Judy looked at her watch.

‘I’m sorry,’ I said. ‘Am I boring you?’

‘I was going to say that our time is up,’ she said. ‘I make it a rule to be very strict about that. I find it’s helpful if the participants know that the time is limited. But just this once I’m going to continue for a few minutes. What did the detective say?’

‘He said lots of things, all negative. He looked carefully at my charts and then he called for another detective to come and look at them as well, but I think that wasn’t because he found them interesting or convincing. It’s more likely that he thought it was all so bizarre that someone else needed to witness it so they wouldn’t think he was making it up when he told them about it in the pub later. What he said was the sort of thing that people have been saying all along. Namely, that I haven’t proved Greg and Milena weren’t having an affair. I’ve just proved they weren’t on those particular days. And then he said that maybe they weren’t having an affair, and if they weren’t he hoped that would be of some comfort to me.

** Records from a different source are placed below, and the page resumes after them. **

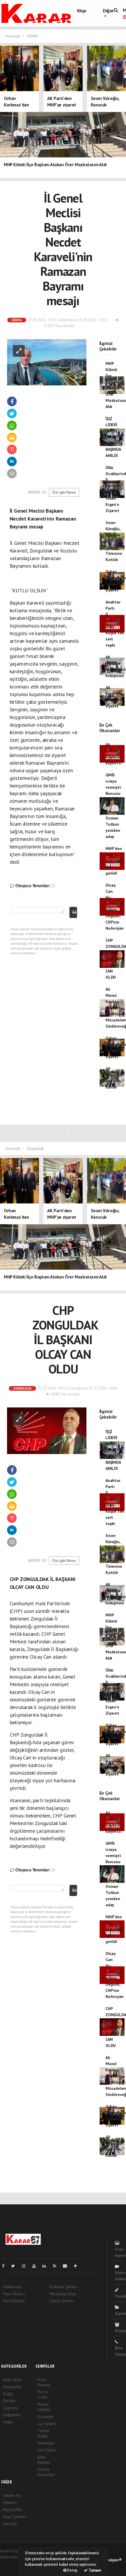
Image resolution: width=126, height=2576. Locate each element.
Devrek (9, 2400)
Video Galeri (120, 2275)
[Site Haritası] (67, 2266)
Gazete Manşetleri (46, 2472)
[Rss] (57, 2266)
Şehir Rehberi (43, 2459)
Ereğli (8, 2393)
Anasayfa (13, 36)
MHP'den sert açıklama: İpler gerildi (113, 861)
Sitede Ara (12, 2495)
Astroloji (10, 2523)
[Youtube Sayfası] (36, 2266)
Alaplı (8, 2421)
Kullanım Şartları (63, 2286)
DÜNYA (32, 36)
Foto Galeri (120, 2252)
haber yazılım (11, 2569)
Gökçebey (11, 2414)
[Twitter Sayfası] (15, 2266)
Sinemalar (45, 2443)
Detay (72, 2570)
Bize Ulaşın (120, 2351)
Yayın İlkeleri (14, 2293)
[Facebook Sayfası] (5, 2266)
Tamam (94, 2570)
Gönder (74, 912)
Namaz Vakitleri (43, 2407)
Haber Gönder (62, 2300)
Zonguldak (35, 1148)
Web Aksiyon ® (110, 2560)
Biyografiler (13, 2509)
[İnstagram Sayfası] (26, 2266)
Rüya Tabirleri (15, 2516)
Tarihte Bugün (43, 2433)
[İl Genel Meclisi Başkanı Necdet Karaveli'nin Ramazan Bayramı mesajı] (46, 361)
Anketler (10, 2502)
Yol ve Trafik (42, 2394)
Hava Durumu (43, 2382)
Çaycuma (10, 2407)
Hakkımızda (12, 2286)
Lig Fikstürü (46, 2423)
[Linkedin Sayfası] (46, 2266)
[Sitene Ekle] (78, 2266)
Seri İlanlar (46, 2450)
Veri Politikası (14, 2300)
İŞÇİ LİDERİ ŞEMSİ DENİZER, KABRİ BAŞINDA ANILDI (113, 437)
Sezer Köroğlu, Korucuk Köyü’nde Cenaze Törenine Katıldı (113, 541)
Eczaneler (45, 2416)
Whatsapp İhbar (63, 2293)
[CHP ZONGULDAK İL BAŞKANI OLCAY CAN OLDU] (46, 1430)
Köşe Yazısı (12, 2379)
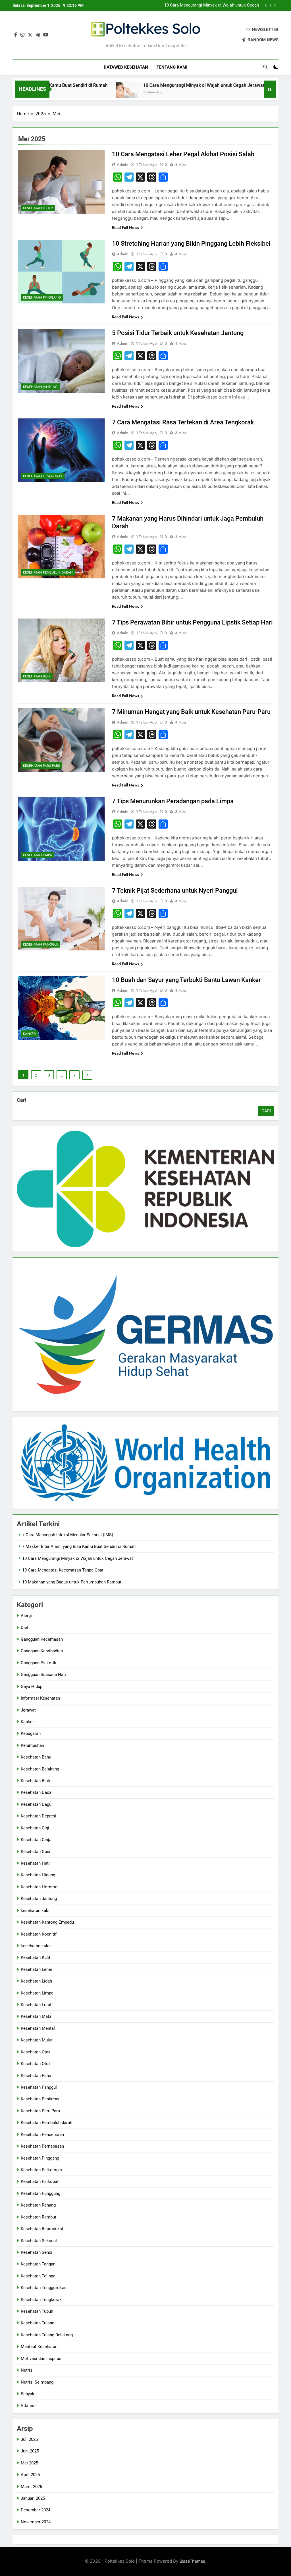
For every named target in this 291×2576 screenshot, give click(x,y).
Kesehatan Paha (36, 2075)
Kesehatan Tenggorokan (43, 2287)
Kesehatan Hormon (39, 1886)
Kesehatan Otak (36, 2052)
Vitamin (28, 2405)
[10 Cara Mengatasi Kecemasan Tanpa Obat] (230, 92)
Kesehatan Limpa (37, 855)
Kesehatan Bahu (36, 1757)
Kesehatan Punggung (40, 2193)
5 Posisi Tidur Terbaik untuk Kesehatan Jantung (178, 332)
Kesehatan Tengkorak (43, 476)
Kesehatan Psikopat (40, 2181)
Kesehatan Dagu (36, 1804)
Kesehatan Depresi (38, 1816)
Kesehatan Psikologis (41, 2169)
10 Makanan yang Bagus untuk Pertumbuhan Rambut (71, 1582)
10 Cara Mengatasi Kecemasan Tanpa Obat (218, 5)
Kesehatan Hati (35, 1863)
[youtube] (45, 35)
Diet (24, 1627)
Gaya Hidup (31, 1686)
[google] (37, 35)
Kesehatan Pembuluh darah (48, 572)
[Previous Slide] (266, 5)
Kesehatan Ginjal (37, 1839)
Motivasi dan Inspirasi (42, 2358)
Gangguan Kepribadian (42, 1650)
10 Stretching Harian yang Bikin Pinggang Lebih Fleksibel (191, 243)
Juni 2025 (30, 2451)
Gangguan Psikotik (38, 1662)
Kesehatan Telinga (38, 2276)
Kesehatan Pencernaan (42, 2134)
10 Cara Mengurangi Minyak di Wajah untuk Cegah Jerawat (150, 85)
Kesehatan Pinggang (42, 297)
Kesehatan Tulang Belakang (47, 2334)
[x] (30, 35)
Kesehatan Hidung (38, 1874)
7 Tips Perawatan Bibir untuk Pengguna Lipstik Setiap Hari (192, 622)
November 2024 (36, 2521)
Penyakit (29, 2393)
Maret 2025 (31, 2486)
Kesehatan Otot (35, 2063)
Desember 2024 (35, 2510)
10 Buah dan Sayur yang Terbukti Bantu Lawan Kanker (186, 979)
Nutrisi (27, 2370)
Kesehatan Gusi (35, 1851)
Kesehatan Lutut (36, 2004)
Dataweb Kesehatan (126, 67)
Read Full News (125, 227)
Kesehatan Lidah (36, 1981)
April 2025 (30, 2474)
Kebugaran (31, 1733)
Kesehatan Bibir (37, 676)
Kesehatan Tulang (37, 2323)
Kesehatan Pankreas (40, 2099)
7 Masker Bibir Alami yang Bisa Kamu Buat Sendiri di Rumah (79, 1546)
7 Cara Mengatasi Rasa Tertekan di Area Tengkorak (183, 422)
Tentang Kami (172, 67)
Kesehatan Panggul (40, 944)
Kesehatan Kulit (35, 1957)
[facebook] (16, 35)
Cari (21, 1100)
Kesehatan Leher (38, 208)
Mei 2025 (29, 2463)
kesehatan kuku (36, 1945)
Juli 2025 (29, 2439)
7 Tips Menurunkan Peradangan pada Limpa (173, 801)
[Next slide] (274, 5)
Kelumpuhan (32, 1745)
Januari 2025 (33, 2498)
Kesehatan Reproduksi (42, 2228)
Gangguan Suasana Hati (43, 1674)
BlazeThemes (192, 2561)
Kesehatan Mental (38, 2028)
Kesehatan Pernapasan (42, 2146)
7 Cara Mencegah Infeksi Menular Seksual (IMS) (67, 1534)
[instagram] (22, 35)
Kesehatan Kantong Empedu (47, 1922)
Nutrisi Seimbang (37, 2382)
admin (122, 164)
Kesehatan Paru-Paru (41, 765)
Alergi (26, 1615)
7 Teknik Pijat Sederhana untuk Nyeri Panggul (175, 890)
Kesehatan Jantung (40, 386)
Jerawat (28, 1710)
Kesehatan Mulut (37, 2040)
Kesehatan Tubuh (37, 2311)
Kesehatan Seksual (39, 2240)
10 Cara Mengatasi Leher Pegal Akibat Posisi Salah (183, 154)
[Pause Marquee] (270, 89)
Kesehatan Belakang (40, 1769)
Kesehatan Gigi (35, 1828)
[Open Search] (265, 67)
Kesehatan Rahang (38, 2205)
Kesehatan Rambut (38, 2217)
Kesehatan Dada (36, 1792)
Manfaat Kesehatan (39, 2346)
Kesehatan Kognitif (39, 1934)
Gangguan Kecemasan (42, 1639)
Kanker (29, 1033)
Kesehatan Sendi (36, 2252)
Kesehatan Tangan (38, 2264)
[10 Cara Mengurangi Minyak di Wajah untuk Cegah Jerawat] (74, 92)
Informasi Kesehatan (40, 1698)
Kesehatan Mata (36, 2016)
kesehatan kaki (35, 1910)
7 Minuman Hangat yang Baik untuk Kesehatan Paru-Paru (191, 711)
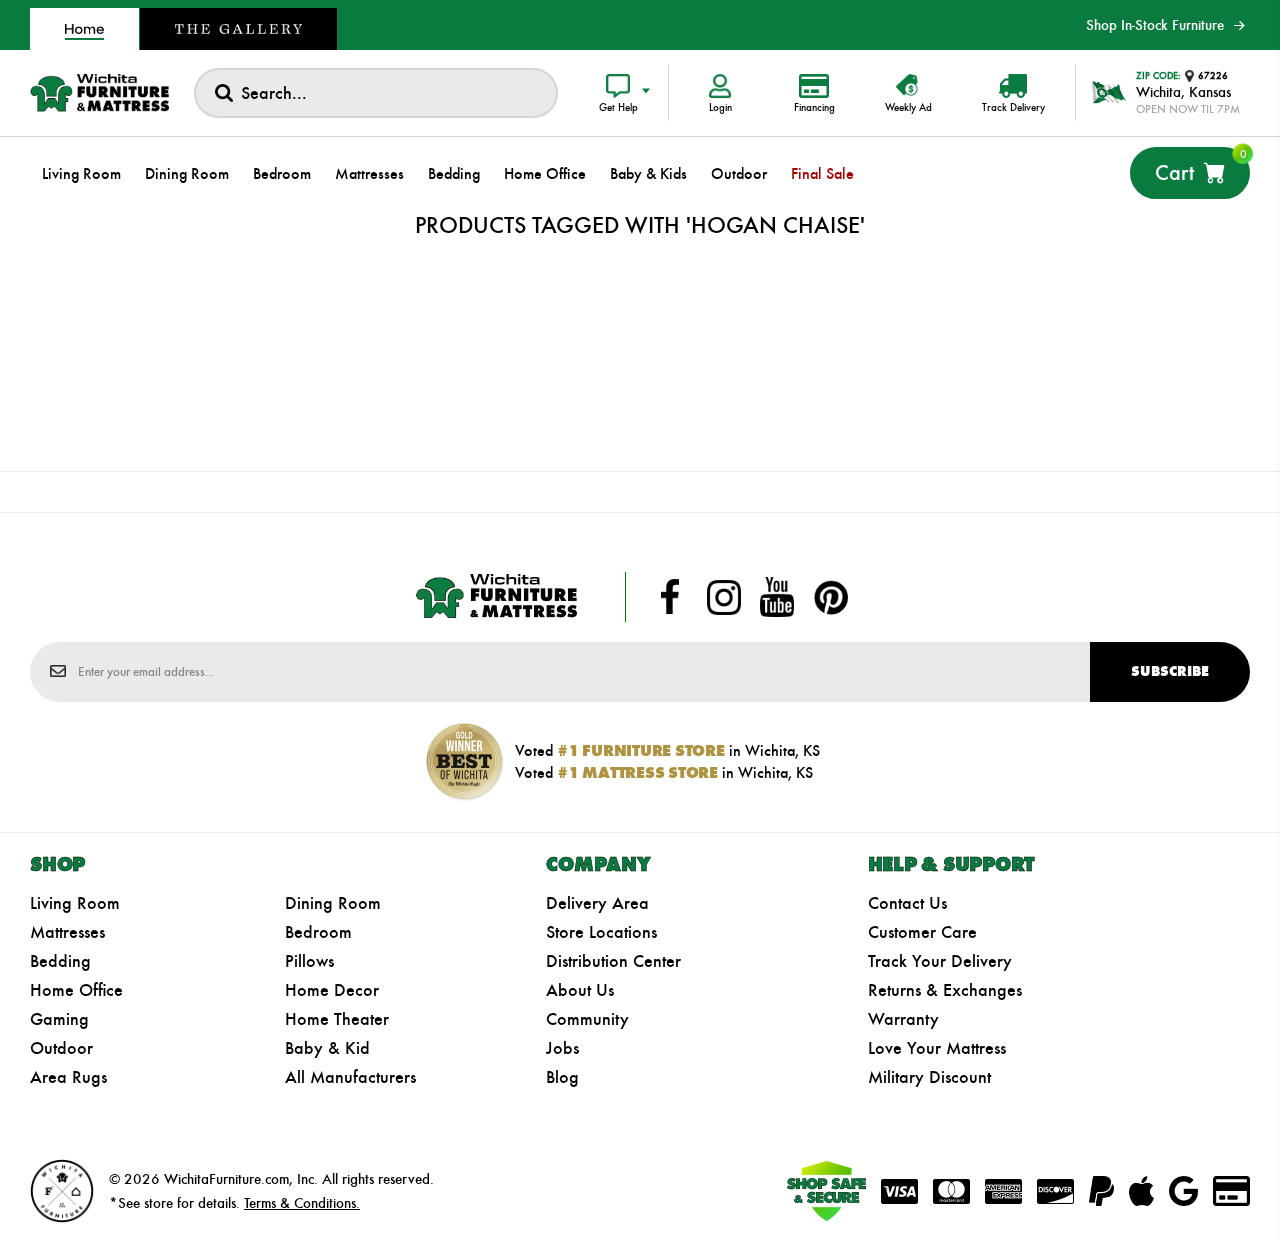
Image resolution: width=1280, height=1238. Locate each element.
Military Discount (929, 1077)
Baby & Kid (327, 1048)
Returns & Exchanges (945, 990)
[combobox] (376, 93)
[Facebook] (670, 597)
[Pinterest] (831, 597)
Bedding (60, 961)
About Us (580, 990)
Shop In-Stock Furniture (1155, 25)
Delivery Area (597, 903)
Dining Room (333, 903)
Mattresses (67, 932)
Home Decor (332, 990)
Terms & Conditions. (302, 1203)
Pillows (309, 961)
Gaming (59, 1019)
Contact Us (907, 903)
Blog (562, 1077)
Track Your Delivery (940, 961)
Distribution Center (613, 961)
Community (587, 1019)
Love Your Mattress (937, 1048)
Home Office (76, 990)
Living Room (75, 903)
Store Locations (601, 932)
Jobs (562, 1048)
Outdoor (61, 1048)
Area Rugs (68, 1077)
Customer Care (922, 932)
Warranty (903, 1019)
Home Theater (337, 1019)
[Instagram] (724, 597)
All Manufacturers (350, 1077)
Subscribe (1170, 671)
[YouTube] (777, 597)
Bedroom (318, 932)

‘We had a bit of an animated discussion about that. I said I hadn’t even found evidence that they knew each other. He said if it came to that, they didn’t even have to have known each other. They might have met for the first time that day. He might have given her a lift for no reason at all. I tried to point out that there was a problem with that: there was a note from Milena to Greg, which I had found in Greg’s possession, about a sexual encounter on a day when they couldn’t – absolutely couldn’t – have had one. Didn’t he think that was a problem?’